Really liking the tank so far! It'll be interesting to see what it looks like once it matures a bit more!


----------



## dacrax07 (Jan 10, 2009)

I have a feeling that that driftwood will look great once everything grows in. Nice looking piece. Your betta will love that 10g tank.


----------



## AlexXx (Dec 1, 2009)

Update: March 6

I added a few things. I put a sponge on the filter in excitement for shrimp eventually. I add some stuff from my 2.5 gallon that i cracked.... :angryfire
I put some riccia on some stones and slate, thanks to a cut up loofah netting it down. There was some growth in the moss on the right side so i moved a bit to the leftside behind the flame moss branch. I also added a few pinches of UG to see how that works, hope it grows! Oh and a few stems of blyxa! I ve got a whole lot of brown algae on the stems and leaves, its bothering me but i hope it goes away when the tank establishes better. Pics


----------



## BeachBum2012 (Jan 16, 2010)

Looks like you're off to a good start. The drift wood looks great.


----------



## ZooTycoonMaster (Jan 2, 2008)

That's a very cool piece of wood. I think it'll look great when it fills in


----------



## AlexXx (Dec 1, 2009)

Its four pieces of wood that Indignation on here gave me to, i love them!


----------



## R33 GTR (Mar 13, 2009)

i love that moss ball a the coner looks like a small hill


----------



## AlexXx (Dec 1, 2009)

Ya i cut it open and spread it out. Thanks! 

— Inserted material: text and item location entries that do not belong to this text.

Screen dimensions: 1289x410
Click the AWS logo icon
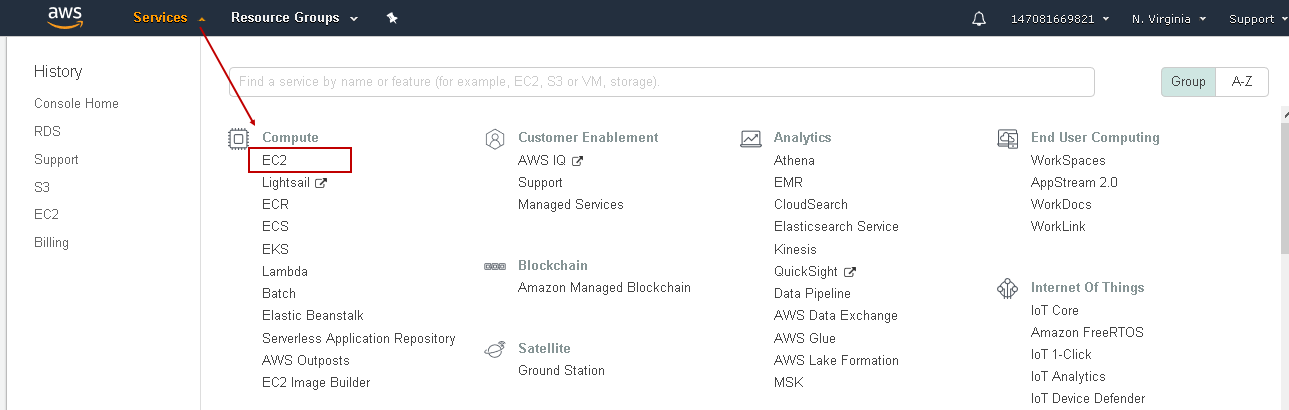tap(64, 19)
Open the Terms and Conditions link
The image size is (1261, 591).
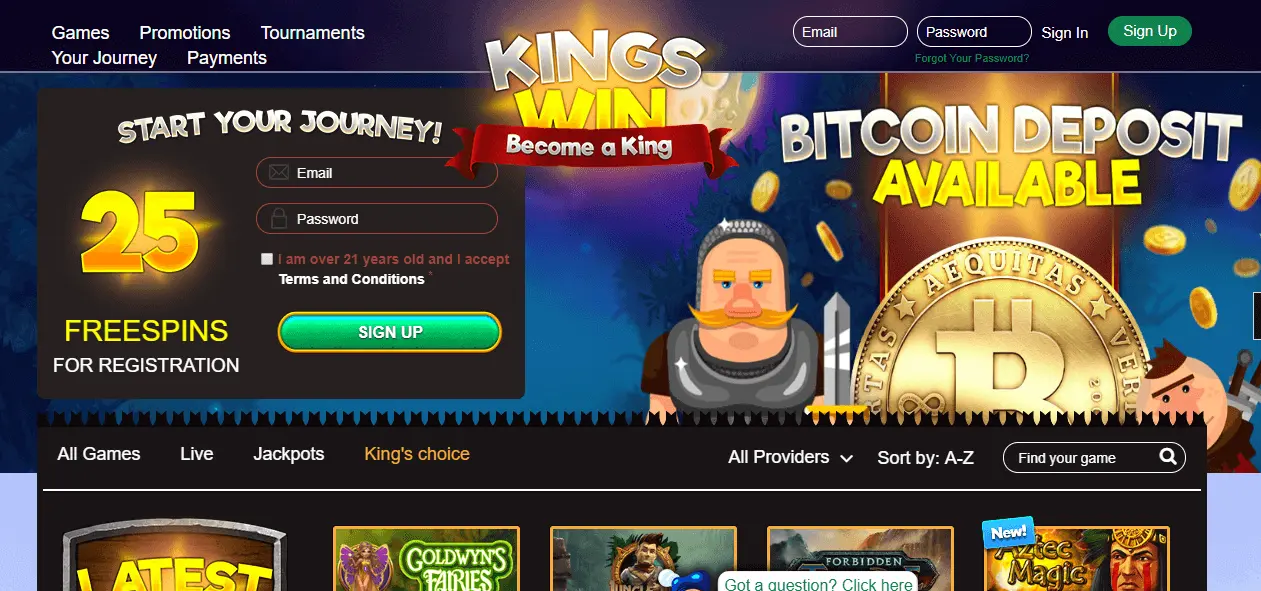[x=352, y=279]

Sorry i have not updated in a while, the tank is doing great! Lots of green growth, I added 3 ottos and 2 snails that hitched with the ottos, haha. So my Algae is decreased alot and no longer have any of that crappy brown diatoms stuff. My girlfriends camera broke so i cant update with pictures... which makes me sad... but ill try to as soon as we get this camera thing figured out. I hope to have shrimp in there by next weekend.


----------



## tak13 (Jan 12, 2010)

AlexXx said:


> Ya i cut it open and spread it out. Thanks!
> 
> Sorry i have not updated in a while, the tank is doing great! Lots of green growth, I added 3 ottos and 2 snails that hitched with the ottos, haha. So my Algae is decreased alot and* no longer have any of that crappy brown* diatoms stuff. My girlfriends camera broke so i cant update with pictures... which makes me sad... but ill try to as soon as we get this camera thing figured out. I hope to have shrimp in there by next weekend.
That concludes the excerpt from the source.